Chedly Ayari , en a annoncé la couleur en déclarant au journal le Maghreb dans son édition du 17 juillet 2012 qu’il avait posé comme conditions pour occuper la fonction de gouverneur de la Banque centrale qui lui a été proposée par Mustapha Ben Jaâfar, le respect du principe de l’indépendance de l’Institution. Sur ce volet, il n’est pas tellement loin de son prédécesseur à moins qu’il s’agisse d’une simple déclaration pour ne pas être accusé d’être le bras exécutif du gouvernement.

Dans une autre déclaration faîte tout dernièrement à Shems fm, il a indiqué qu’il entendait faire le point quant aux arguments présentés par Mustapha Kamel Nabli et ceux avancés par le gouvernement pour le limoger et ce, après examen de la situation de la banque et du marché. II a ajouté dans la même déclaration qu’il prévoyait d’entreprendre les réformes qu’il juge nécessaires pour redresser la situation du secteur et mettre fin à la corruption qui y sévit.
L’audition du futur gouverneur de la banque centrale constitue une jurisprudence dans les annales de l’assemblée constituante, depuis l’intervention en séance plénière de Mustapha Kamel Nabli le 18 juillet 2012. Cette démarche ne peut être que louable dès lors qu’ elle vise à édifier sur les orientations à entreprendre par le nouveau patron de la BCT.

Cependant, elle ne peut être efficace que si les députés en tiennent compte et statuent en connaissance de cause plutôt que de se limiter aux instructions de leurs partis qui font prévaloir le politique sur l’intérêt général.

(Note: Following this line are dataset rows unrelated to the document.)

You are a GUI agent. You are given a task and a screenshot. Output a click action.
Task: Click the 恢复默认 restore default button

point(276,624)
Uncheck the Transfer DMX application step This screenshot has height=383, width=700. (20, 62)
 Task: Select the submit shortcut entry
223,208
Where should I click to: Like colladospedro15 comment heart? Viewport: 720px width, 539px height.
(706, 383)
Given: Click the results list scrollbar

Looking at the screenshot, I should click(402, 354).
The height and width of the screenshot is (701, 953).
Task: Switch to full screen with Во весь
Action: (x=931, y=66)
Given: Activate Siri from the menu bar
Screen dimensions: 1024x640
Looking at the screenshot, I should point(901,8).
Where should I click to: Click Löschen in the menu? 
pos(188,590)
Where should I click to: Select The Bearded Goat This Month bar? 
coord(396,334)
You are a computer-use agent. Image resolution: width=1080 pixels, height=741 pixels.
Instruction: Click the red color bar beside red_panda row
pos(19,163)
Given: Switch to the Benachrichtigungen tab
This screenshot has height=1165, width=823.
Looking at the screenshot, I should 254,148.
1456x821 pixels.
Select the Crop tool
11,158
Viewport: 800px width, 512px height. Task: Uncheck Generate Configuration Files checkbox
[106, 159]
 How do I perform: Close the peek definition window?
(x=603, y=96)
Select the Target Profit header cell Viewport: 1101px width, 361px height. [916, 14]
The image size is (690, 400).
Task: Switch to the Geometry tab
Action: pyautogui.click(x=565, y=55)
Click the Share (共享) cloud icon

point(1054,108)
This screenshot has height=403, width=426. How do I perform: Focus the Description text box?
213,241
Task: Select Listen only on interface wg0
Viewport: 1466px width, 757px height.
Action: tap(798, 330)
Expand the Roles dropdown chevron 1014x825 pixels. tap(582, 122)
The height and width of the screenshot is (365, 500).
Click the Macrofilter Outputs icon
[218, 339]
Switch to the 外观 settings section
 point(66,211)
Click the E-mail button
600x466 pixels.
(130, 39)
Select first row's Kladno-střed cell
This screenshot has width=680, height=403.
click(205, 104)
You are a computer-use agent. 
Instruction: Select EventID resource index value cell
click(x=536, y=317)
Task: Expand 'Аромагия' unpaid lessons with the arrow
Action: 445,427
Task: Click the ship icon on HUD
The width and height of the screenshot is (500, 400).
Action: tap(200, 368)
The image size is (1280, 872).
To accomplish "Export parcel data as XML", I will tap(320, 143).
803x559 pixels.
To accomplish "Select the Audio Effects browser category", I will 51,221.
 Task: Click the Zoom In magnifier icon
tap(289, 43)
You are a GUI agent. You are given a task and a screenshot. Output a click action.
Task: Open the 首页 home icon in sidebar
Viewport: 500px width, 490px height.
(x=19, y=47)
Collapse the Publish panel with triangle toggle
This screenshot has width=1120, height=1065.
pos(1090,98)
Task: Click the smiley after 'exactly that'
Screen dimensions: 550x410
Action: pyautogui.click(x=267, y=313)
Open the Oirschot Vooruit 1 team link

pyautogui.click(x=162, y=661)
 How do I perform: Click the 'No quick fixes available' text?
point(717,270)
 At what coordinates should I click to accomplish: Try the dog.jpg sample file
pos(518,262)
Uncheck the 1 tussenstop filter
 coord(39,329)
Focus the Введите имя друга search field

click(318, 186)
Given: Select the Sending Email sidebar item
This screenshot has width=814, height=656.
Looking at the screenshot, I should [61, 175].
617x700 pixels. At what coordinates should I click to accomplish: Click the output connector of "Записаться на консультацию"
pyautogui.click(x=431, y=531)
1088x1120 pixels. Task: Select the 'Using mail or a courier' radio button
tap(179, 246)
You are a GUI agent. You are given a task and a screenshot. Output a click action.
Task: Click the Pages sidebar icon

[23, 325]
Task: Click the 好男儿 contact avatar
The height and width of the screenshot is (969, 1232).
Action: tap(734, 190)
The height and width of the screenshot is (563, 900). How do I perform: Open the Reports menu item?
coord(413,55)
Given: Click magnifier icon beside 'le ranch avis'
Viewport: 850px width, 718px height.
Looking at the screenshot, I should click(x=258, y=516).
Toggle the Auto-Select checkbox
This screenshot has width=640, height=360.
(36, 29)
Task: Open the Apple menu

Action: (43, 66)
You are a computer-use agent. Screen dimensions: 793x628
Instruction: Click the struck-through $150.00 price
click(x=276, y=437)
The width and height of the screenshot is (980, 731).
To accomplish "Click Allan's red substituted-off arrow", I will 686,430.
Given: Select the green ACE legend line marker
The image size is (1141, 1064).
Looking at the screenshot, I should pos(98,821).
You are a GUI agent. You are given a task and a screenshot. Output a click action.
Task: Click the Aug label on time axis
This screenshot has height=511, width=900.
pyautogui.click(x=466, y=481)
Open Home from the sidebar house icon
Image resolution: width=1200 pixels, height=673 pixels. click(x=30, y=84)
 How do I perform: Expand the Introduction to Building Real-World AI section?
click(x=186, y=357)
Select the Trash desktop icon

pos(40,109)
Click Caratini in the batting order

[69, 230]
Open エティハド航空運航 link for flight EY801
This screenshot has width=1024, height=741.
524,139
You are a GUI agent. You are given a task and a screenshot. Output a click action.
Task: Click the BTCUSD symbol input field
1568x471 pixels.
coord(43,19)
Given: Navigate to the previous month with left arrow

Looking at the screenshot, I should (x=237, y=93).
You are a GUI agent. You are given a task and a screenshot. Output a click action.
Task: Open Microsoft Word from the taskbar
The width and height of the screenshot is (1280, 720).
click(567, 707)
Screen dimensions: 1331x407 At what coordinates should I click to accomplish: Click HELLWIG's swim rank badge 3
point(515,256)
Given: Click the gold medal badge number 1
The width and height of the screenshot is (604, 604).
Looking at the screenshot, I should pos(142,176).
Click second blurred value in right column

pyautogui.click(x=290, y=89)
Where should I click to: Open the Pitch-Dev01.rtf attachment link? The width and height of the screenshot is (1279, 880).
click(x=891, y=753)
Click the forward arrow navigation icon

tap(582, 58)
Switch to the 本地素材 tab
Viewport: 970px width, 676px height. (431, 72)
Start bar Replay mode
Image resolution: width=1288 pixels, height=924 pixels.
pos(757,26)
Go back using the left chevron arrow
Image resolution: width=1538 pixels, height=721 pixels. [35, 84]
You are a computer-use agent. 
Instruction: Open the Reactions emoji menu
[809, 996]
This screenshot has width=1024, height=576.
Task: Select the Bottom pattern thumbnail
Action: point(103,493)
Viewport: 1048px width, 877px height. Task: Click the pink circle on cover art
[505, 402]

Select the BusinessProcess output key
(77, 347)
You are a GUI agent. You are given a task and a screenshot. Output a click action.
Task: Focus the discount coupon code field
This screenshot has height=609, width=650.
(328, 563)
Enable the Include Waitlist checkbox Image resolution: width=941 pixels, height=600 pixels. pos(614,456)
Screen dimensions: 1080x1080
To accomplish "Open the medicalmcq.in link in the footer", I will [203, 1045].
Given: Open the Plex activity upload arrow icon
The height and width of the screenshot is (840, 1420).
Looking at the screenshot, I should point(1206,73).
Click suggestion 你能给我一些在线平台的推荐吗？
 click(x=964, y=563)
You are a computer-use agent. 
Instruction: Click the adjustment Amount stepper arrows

Cette appréhension est suggérée par la tendance du vote relatif à la révocation de l’ancien gouverneur de la banque centrale qui a séduit par la portée magistrale de son intervention et la pertinence de ses arguments mais qui n’est pas parvenu à convaincre la majorité parlementaire dont les représentants n’ont fait qu’exécuter les consignes. Ces derniers, dans leurs interventions qui ont suivi celle du gouverneur ont pourtant reconnu explicitement sa compétence et ses qualifications à l’échelle nationale et internationale.

Le début de la semaine prochaine sera l’heure de vérité pour confirmer ou infirmer cette appréhension sachant que le CV de Chedly Ayari n’a rien de particulier par rapport à celui de Mustapha Kamel Nabli qui était son étudiant à part l’antériorité du diplôme , que la corruption dans les banques publiques et privées ne date pas d’aujourd’hui et ne peut pas être combattue du jour au lendemain et que l’efficience de la politique monétaire dépend de l’équilibre du marché financier qui est fondamental pour prémunir le pays contre les dérapages inflationnistes.